* _What to produce_:
Match on the string "słabowidzących" in the entries below and return every matching line.

* _Records provided_:
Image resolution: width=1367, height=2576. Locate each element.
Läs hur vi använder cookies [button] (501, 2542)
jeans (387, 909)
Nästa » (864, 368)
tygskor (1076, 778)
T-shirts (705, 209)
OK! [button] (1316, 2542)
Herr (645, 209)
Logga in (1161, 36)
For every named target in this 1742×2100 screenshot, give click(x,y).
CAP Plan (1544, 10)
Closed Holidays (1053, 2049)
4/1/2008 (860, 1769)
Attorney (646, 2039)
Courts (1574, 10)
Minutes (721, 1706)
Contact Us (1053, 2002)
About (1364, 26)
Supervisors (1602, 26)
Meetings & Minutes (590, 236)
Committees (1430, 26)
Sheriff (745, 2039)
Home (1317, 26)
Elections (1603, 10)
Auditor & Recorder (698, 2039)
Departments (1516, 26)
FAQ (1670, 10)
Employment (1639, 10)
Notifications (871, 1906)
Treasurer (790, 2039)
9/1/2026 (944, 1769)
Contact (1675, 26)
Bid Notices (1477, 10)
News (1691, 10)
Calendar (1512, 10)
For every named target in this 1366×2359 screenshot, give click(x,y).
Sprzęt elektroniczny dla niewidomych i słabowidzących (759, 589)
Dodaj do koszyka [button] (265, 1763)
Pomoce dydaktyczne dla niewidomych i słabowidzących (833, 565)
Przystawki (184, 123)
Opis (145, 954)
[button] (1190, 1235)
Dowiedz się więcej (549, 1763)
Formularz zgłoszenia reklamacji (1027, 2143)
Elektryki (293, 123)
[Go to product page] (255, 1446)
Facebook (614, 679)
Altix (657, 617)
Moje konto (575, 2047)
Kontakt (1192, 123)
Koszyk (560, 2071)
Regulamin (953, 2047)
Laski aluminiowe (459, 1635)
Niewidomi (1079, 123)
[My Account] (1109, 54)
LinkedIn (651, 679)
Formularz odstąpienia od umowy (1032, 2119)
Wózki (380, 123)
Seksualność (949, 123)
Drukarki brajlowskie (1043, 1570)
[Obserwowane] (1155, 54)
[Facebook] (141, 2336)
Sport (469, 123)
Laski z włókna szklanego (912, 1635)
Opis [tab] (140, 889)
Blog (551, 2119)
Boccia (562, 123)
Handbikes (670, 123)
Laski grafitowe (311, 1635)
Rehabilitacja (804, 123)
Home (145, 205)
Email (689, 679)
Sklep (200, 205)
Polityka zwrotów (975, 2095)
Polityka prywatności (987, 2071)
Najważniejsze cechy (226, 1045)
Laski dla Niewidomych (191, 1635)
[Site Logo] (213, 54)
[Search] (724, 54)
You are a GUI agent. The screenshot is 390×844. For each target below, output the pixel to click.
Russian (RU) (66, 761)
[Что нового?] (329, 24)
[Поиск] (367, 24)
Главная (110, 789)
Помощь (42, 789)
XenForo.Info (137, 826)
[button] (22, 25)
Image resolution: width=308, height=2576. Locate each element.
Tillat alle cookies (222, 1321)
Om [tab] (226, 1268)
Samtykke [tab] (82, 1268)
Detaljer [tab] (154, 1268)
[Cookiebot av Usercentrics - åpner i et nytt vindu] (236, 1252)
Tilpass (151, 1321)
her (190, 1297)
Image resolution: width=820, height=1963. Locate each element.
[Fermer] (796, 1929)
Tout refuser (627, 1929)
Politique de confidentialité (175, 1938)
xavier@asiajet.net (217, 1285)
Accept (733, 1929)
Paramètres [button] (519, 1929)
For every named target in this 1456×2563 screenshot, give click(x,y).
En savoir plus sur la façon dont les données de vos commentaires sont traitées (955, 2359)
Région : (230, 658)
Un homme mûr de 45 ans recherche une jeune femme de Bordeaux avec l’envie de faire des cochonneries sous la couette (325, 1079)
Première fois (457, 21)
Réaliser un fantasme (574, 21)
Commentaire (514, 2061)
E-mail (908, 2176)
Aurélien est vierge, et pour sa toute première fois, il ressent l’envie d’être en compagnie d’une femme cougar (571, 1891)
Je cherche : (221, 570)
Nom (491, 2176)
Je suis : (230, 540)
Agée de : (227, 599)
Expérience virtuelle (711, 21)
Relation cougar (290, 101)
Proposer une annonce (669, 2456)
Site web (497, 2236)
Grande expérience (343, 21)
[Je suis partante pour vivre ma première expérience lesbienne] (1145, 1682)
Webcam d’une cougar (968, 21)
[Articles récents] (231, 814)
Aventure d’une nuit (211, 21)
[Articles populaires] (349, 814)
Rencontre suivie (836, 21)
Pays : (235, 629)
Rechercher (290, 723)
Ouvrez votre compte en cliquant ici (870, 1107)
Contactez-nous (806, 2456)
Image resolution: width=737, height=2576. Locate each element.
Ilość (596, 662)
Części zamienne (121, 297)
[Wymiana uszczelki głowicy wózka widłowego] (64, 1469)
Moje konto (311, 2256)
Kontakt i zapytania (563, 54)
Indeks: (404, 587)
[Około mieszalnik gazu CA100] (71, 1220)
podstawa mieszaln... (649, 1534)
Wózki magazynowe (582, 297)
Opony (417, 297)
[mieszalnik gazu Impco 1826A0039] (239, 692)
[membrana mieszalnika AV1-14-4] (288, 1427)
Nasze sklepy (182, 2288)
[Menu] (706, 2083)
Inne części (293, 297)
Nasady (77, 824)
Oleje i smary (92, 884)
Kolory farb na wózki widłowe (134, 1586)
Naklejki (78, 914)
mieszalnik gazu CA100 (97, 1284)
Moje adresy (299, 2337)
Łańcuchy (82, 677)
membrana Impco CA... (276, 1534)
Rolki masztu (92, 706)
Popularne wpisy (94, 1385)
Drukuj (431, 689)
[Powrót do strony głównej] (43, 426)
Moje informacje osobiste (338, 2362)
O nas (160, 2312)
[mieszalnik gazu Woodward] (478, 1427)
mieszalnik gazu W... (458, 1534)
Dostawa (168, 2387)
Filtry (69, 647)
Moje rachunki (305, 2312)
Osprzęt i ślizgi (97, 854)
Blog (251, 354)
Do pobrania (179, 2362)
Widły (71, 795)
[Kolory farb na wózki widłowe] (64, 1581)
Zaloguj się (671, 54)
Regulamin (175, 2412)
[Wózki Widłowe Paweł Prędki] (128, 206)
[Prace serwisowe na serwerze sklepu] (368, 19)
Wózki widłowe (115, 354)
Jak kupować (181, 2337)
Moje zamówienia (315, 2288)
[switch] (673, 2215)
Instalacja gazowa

* _Answer box_:
Sprzęt elektroniczny dla niewidomych i słabowidzących (759, 589)
Pomoce dydaktyczne dla niewidomych i słabowidzących (833, 565)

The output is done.